Certa manhã (ou os modos incertos de ver).

Depois de uma noite turbulenta e de sonhos tormentosos, um homem inflexível, encabruado, deixou a garagem da casa, dirigindo o seu carro, e só não se molhou com a chuva que caía forte porque acionara o controle dos portões que obedeceram ao comando, tanto para abri-los como para fechá-los. As paletas do para-brisa cumpriam o seu papel monótono e o seu vaivém repetitivo parecia prenunciar, na mente daquele homem, um dia negativo. Mais abaixo, fez a curva costumeira para a esquerda e as rodas do veículo lançaram, para o lado da sapataria, um considerável volume da água que empoçara na pista.

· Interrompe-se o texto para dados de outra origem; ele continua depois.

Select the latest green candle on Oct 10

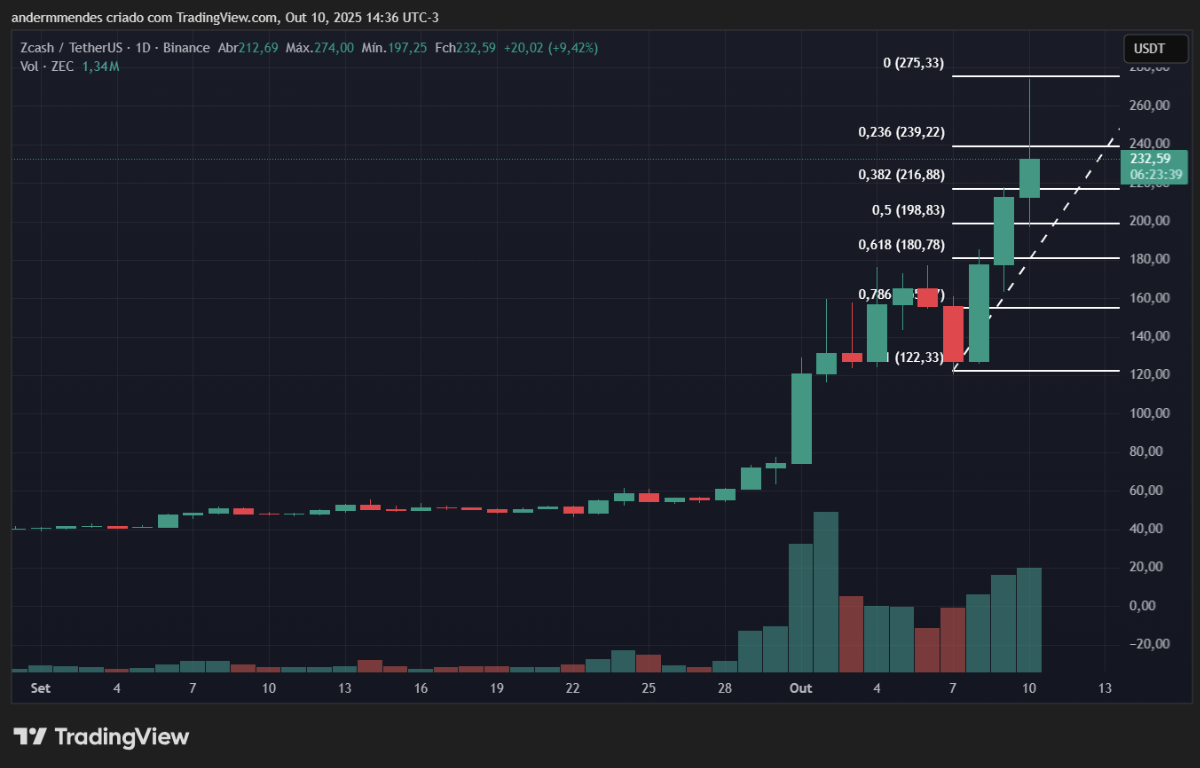click(1029, 178)
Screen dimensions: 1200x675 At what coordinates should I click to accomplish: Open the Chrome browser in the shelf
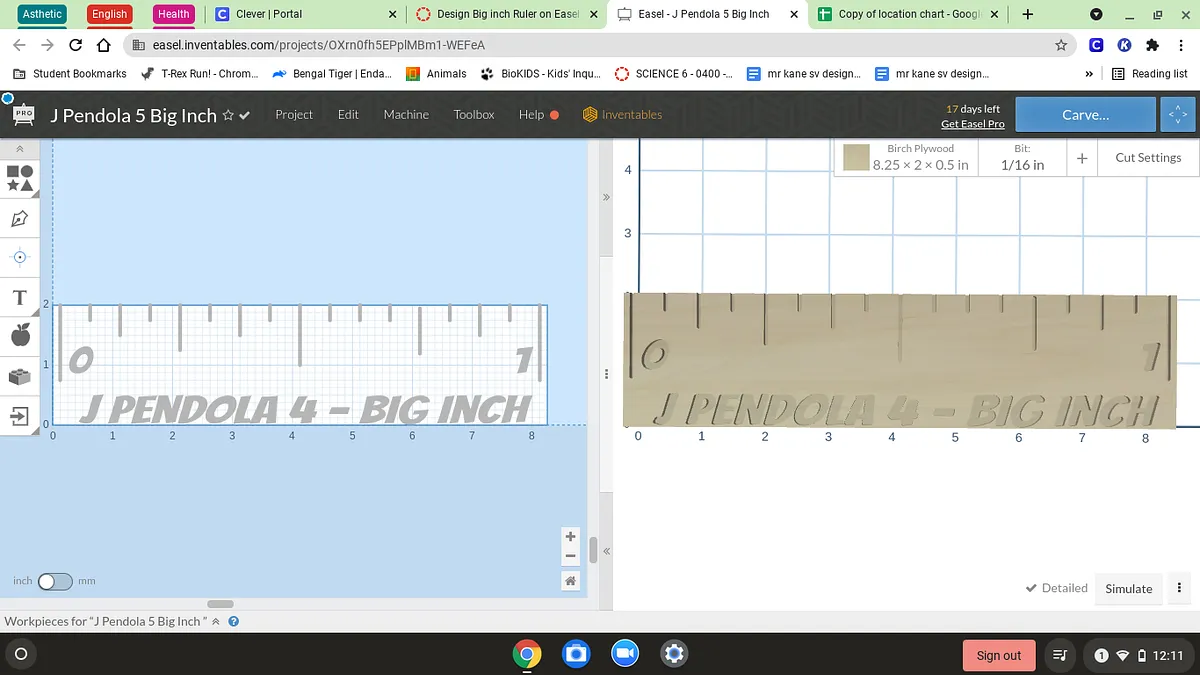coord(527,654)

Nesse exato momento, um pedinte que, apesar de tudo, passara a noite em paz, despertava sob a marquise da sapataria. Fosse um dia de chuva e o mendigo levantaria com as suas roupas ensopadas. Mas o céu era de um azul incomum e a brisa morna, daquela manhã ensolarada, foi o que o retirara, apesar de tudo, dos seus bons sonhos.

O homem inflexível, encabruado, ainda olhará para um caminho encharcado da chuva que continuará a cair e lamentará o trânsito que o aguarda, mais adiante, na avenida central. O céu está enegrecido e despeja uma água cinza que desce, com todo o peso, de um céu de chumbo. Os sinais luminosos, que servem à orientação do trânsito, estarão todos vermelhos para ele e o relógio digital no painel do seu carro será um inimigo silencioso e eterno.

O pedinte se levantará, sob a marquise da sapataria, e saberá que, a considerar o número dos passantes que sairão às compras ou a passeio na claridade daquela manhã, a sua féria será um recorde. Então ele arrumará as suas tralhas no canto de sempre e, antes do inaugural pedido, ainda apesar de tudo, dará o seu ‘bom dia’ ao próximo.

O homem inflexível, encabruado, sabe, com a certeza do mundo, que o seu cliente o estará aguardando no escritório cercado de todas as razões possíveis no protesto que levantará contra o atraso nos negócios. Então ele, o homem inflexível e encabruado, irá tentar desculpar-se, como sempre faz, incriminando o desumano acúmulo de serviço. Mas nem mesmo o repicar dos trovões lá fora com a chuva que não terá cessado e que invadirá a reunião com o seu estrondo conseguirá atenuar a vociferação do cliente.

O pedinte de sorriso aberto, sob a marquise, talvez não abandone, no decorrer do dia, o local do seu ‘ofício’. E para quê? Além do mais, o seu lar é um lugar de portões abertos para o mundo, sem trancas ou controles, de onde avista flocos longínquos de nuvens brancas, e as visitas que recebe, sob a eterna marquise, jamais o deixarão só.

O homem inflexível, encabruado, olha na direção do pedinte sob a marquise da sapataria e, por causa da torrentosa chuva, o vê com as suas vistas embaciadas.

O pedinte, mais uma vez e sempre apesar de tudo, naquela nítida e reluzente manhã, o acompanha de longe com os seus olhos claros.